- _Instructions to follow_
Copy the records from the line containing "This screenshot has height=495, width=510." down through the line containing "tap(318, 218)", replacing "TypeScript (Deno)" with "JavaScript (Node)" and leaving everything else unchanged.

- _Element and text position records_
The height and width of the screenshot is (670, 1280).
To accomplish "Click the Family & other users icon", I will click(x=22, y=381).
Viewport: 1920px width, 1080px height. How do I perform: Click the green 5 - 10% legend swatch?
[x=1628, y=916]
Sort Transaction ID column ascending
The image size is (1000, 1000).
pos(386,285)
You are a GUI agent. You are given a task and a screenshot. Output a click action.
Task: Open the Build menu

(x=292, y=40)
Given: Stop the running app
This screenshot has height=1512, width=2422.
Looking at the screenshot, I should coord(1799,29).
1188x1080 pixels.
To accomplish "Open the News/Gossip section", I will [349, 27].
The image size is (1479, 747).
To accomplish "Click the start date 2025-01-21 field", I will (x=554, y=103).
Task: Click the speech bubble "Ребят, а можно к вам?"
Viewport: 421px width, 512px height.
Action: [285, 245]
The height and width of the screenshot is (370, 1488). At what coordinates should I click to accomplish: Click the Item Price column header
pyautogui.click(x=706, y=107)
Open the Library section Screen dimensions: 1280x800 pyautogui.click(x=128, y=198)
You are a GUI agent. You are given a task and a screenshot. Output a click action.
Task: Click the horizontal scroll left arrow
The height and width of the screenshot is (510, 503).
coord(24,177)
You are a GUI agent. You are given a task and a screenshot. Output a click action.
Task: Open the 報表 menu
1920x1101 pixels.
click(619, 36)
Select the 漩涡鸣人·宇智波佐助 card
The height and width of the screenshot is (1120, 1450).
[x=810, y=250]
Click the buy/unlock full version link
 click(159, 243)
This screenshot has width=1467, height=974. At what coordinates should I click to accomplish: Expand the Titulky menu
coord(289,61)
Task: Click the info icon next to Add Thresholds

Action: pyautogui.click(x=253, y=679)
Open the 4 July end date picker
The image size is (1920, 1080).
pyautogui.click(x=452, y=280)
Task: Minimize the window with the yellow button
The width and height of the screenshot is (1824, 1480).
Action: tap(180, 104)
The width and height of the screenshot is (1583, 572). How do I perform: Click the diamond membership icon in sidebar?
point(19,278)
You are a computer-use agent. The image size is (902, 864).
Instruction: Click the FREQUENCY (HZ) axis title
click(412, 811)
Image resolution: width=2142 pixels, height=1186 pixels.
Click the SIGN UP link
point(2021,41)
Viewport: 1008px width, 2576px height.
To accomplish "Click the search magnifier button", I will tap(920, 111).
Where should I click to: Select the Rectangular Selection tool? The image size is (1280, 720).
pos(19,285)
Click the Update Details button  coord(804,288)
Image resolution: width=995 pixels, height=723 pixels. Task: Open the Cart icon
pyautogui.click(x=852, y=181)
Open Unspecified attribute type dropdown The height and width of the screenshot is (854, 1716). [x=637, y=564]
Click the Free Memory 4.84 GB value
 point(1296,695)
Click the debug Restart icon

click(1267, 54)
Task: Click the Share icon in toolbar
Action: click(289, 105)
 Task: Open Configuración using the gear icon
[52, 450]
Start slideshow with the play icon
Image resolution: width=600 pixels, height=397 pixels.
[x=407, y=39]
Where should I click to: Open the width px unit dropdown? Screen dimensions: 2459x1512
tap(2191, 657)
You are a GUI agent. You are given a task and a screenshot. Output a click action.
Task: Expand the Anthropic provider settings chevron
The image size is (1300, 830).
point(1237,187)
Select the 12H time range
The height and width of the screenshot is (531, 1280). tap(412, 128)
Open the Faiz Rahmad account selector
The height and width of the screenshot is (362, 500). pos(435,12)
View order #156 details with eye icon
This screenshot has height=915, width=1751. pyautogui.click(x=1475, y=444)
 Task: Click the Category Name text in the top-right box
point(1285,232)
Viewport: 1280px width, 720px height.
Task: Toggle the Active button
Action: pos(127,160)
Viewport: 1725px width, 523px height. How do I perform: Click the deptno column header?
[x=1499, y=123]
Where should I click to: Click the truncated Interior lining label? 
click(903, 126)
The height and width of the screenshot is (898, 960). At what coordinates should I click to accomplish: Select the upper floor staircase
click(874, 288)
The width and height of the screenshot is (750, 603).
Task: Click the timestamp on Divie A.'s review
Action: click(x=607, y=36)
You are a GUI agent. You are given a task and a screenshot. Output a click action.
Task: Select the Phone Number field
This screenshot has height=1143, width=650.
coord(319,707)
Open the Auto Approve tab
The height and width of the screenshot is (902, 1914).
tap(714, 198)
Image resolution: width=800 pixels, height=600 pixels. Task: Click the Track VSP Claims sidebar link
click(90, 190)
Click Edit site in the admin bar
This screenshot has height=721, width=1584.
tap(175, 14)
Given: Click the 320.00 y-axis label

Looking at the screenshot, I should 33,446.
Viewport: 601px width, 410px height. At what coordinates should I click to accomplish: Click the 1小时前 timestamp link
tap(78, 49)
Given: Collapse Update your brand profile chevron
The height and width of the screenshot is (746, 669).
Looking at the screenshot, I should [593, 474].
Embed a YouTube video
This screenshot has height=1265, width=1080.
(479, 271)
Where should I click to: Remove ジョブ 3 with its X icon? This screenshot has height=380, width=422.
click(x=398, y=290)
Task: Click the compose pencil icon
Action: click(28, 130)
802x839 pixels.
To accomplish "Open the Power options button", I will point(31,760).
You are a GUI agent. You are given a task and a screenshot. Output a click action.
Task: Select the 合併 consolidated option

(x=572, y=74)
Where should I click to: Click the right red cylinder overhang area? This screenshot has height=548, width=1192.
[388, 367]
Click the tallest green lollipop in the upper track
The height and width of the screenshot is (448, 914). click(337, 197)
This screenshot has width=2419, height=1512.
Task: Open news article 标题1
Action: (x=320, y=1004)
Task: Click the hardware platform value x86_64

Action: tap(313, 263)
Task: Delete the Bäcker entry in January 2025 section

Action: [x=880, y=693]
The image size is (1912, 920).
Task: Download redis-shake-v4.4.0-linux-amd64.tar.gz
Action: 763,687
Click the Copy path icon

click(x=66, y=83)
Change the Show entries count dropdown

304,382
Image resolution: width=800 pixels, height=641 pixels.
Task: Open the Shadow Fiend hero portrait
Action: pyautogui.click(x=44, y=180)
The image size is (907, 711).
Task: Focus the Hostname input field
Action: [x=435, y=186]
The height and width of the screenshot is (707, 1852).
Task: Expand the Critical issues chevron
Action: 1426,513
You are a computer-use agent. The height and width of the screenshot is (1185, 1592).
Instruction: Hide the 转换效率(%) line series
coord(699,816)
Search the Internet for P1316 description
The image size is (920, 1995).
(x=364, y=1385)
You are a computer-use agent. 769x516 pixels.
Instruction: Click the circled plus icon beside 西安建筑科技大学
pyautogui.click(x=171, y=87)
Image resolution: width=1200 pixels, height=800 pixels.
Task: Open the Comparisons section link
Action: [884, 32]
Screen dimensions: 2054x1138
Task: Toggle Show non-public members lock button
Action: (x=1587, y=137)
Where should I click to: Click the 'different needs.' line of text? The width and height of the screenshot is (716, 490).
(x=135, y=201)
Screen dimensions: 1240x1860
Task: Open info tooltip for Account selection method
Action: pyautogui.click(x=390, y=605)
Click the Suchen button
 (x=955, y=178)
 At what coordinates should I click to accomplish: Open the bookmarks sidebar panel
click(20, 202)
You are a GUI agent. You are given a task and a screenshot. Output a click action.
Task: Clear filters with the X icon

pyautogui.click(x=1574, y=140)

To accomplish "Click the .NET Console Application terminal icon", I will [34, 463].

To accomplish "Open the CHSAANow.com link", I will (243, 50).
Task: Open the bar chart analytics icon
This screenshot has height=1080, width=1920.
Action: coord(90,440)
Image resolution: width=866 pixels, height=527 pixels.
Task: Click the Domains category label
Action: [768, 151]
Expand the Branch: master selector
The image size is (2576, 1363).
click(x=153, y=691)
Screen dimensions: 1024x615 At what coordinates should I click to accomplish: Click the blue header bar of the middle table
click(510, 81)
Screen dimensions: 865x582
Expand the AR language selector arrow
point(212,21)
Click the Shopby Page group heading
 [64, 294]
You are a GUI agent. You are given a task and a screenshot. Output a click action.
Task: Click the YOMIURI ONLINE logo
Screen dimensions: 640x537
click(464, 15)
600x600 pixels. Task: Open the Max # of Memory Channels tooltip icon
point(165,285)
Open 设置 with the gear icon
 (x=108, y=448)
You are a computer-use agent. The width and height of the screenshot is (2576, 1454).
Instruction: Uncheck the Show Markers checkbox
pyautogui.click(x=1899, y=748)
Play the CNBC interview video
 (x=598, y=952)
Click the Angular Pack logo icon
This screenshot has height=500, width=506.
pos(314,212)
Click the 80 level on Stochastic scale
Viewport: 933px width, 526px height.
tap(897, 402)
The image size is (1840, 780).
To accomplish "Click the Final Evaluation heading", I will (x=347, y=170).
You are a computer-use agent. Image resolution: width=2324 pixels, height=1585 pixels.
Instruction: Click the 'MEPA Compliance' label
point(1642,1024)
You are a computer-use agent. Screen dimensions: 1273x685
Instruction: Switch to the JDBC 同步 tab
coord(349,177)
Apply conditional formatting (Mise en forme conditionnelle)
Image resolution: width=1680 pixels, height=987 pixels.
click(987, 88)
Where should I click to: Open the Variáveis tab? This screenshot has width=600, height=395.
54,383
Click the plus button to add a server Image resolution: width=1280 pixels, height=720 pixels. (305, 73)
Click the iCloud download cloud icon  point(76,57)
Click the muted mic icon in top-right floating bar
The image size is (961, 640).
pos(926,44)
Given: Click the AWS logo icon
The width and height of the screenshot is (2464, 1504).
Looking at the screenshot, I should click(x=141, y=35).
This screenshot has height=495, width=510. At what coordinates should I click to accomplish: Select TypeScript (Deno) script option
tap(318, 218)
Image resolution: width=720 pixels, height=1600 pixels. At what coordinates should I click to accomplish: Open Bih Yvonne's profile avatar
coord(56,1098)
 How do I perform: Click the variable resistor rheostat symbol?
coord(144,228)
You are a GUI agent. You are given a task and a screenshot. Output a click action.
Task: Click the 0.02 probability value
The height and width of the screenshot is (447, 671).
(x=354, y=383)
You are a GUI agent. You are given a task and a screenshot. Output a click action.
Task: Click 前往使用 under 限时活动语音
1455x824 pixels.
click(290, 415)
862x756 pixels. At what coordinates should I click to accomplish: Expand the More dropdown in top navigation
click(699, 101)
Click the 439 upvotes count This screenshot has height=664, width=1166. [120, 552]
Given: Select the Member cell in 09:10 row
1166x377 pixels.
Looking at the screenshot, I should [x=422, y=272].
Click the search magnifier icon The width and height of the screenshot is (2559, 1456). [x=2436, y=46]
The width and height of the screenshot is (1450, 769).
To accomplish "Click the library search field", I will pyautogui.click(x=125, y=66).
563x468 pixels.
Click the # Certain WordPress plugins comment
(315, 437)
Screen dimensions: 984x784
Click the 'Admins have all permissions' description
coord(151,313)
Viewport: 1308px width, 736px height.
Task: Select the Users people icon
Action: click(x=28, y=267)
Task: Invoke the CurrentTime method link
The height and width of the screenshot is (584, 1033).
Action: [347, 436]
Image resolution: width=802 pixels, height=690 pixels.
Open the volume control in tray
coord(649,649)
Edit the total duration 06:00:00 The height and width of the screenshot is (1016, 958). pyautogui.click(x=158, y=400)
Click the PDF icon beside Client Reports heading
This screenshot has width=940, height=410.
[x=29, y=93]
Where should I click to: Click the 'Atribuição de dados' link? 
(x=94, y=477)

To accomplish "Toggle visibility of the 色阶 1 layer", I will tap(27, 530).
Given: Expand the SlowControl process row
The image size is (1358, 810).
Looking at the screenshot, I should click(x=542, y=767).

- _Expected answer_
This screenshot has height=495, width=510. At what coordinates should I click to accomplish: Select JavaScript (Node) script option
tap(318, 218)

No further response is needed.